Assaf Ran did not purchase any securities in the Offering. From the filing of the Original Schedule 13D to the date hereof, Assaf Ran purchased an aggregate of 64,000 Common Shares.

 

The last paragraph of “Item 4. Purpose of Transaction” of the Original Schedule 13D is hereby amended and restated as follows:

 

The Reporting Person has no current plans or proposals which relate to or would result in any of the actions described in subsections (a) through (j) of Item 4 of Schedule 13D, other than the receipt of additional Common Shares that may be granted as part of his regular compensation as an executive officer of the Issuer.

 

 
 

 

CUSIP No. 562803106 13D/A Page 4 of 5 Pages

 

Item 5. Interest in Securities of the Issuer

 

“Item 5. Interest in Securities of the Issuer” of the Original Schedule 13D is hereby amended and restated as follows:

 

(a) Mr. Ran may be deemed to beneficially own 2,580,000 Common Shares of the Issuer, which constitute 22.4% of the outstanding Common Shares of the Issuer, based upon 11,494,945 Common Shares outstanding as of July 9, 2021. Such shares of Common Stock include (i) 1,580,000 Common Shares and (ii) 1,000,000 Restricted Shares.

 

(b) Mr. Ran has sole voting and dispositive power of 2,580,000 Common Shares of the Issuer. Such Common Shares include (i) 1,580,000 Common Shares and (ii) 1,000,000 Restricted Shares.

 

(c) The Reporting Person has not effected any transaction in the Common Shares of the Issuer in the past sixty days.

 

(d) No person other than Mr. Ran has the right to receive or the power to direct the receipt of dividends from, or the proceeds from the sale of, the Common Shares reported above in this Item 5 and held directly by Mr.
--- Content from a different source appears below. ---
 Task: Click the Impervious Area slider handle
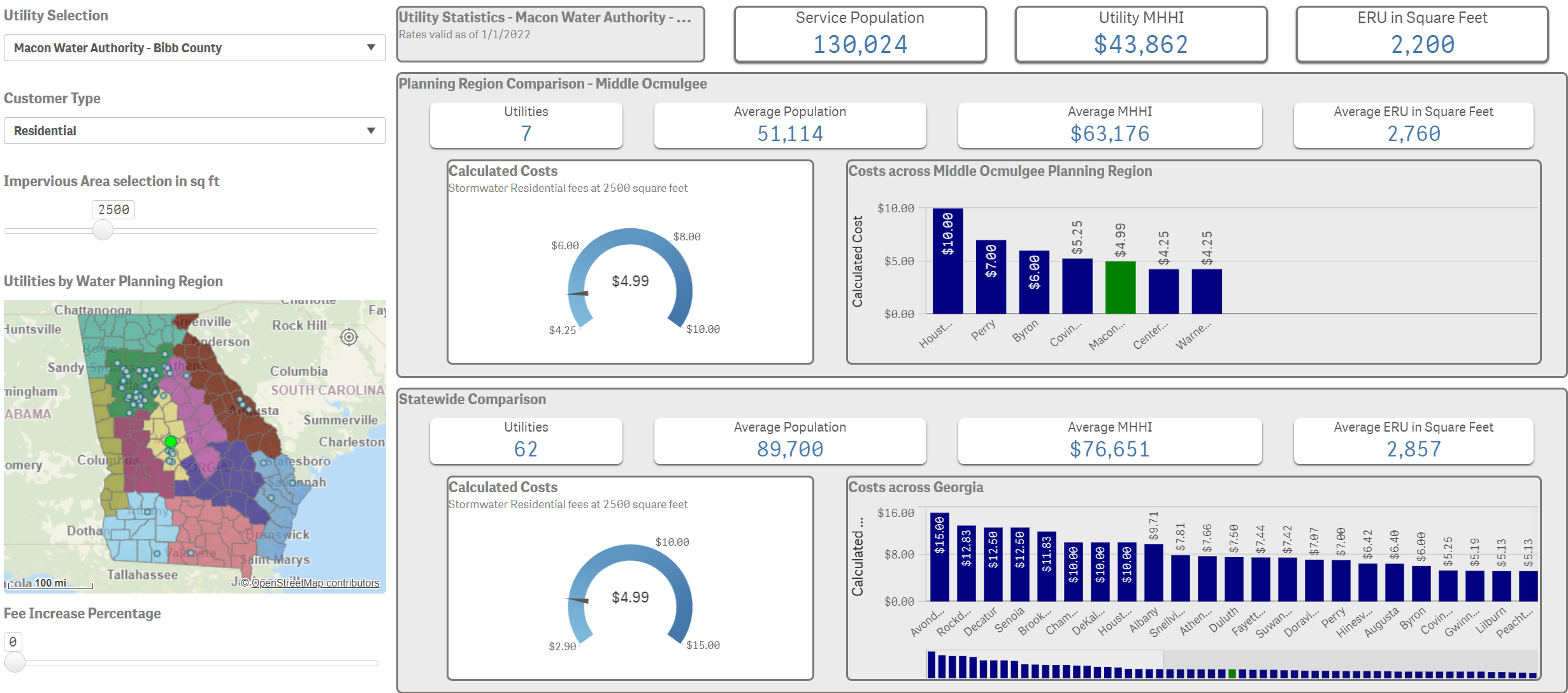coord(102,231)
Ran.

 

(e) Not applicable.

 

Item 6. Contracts, Arrangements, Understandings or Relationships with Respect to Securities of the Issuer

 

“Item 6. Contracts, Arrangements, Understandings or Relationships with Respect to Securities of the Issuer” of the Original Schedule 13D is hereby amended to include the following:

 

The Issuer’s 2009 Stock Option Plan expired in June 2019.

 

 
 

 

CUSIP No. 562803106 13D/A Page 5 of 5 Pages

 

SIGNATURE

 

After reasonable inquiry and to the best of my knowledge and belief, I certify that the information set forth in this statement is true, complete and correct.